Hadoop Authentication with Kerberos for Cloudera Data Science Workbench

Cloudera Data Science Workbench users can authenticate themselves using Kerberos against the cluster KDC defined in the host's /etc/krb5.conf file. Cloudera Data Science Workbench does not assume that your Kerberos principal is always the same as your login information. Therefore, you will need to make sure Cloudera Data Science Workbench knows your Kerberos identity when you sign in.

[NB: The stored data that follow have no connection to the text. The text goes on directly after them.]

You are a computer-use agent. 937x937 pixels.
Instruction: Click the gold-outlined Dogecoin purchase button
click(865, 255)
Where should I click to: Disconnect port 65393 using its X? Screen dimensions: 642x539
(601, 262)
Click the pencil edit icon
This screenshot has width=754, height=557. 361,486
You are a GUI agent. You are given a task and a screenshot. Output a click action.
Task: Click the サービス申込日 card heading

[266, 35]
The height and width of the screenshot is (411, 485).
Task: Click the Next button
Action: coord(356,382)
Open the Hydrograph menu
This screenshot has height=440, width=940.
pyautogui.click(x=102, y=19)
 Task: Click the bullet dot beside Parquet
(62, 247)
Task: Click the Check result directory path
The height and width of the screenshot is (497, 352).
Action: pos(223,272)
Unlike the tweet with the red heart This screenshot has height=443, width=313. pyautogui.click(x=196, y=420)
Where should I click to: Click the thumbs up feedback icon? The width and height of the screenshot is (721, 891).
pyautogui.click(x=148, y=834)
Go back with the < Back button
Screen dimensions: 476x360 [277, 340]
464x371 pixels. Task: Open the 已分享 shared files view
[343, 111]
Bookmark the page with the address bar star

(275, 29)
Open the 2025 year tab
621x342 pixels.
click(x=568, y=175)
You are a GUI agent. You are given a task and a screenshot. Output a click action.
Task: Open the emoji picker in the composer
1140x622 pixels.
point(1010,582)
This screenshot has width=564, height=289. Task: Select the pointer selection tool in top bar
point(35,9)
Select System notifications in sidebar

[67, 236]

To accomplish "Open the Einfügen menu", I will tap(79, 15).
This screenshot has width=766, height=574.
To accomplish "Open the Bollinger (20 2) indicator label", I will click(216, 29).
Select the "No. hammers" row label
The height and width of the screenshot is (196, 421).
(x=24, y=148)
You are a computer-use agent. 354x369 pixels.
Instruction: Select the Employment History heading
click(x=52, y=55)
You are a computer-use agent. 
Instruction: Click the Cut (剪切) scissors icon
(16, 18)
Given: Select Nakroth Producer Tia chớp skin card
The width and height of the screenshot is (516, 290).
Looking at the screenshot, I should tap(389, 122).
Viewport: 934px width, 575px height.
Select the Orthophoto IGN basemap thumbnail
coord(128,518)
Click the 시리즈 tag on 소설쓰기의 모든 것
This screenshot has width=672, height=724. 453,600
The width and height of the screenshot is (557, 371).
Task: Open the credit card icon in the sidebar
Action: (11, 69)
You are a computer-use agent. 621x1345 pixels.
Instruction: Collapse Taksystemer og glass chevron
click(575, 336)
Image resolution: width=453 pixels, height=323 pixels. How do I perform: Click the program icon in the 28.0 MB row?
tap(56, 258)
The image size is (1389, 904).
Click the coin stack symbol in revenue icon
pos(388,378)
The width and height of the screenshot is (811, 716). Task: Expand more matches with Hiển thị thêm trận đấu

To authenticate against your cluster’s Kerberos KDC, go to the top-right dropdown menu, click Account settings > Hadoop Authentication, and enter your Kerberos principal. To authenticate, either enter your password or click Upload Keytab to upload the keytab file directly to Cloudera Data Science Workbench. Once successfully authenticated, Cloudera Data Science Workbench uses your stored credentials to ensure that you are secure when running your workloads.

When you authenticate with Kerberos, Cloudera Data Science Workbench will store your keytab in an internal database. When you subsequently run an engine, the keytab is used by a Cloudera Data Science Workbench sidecar container to generate ticket-granting tickets for use by your code. Ticket-granting tickets allow you to access resources such as Spark, Hive, and Impala, on Kerberized CDH clusters.

While you can view your current ticket-granting ticket by typing klist in an engine terminal, there is no way for you or your code to view your keytab. This prevents malicious code and users from stealing your keytab.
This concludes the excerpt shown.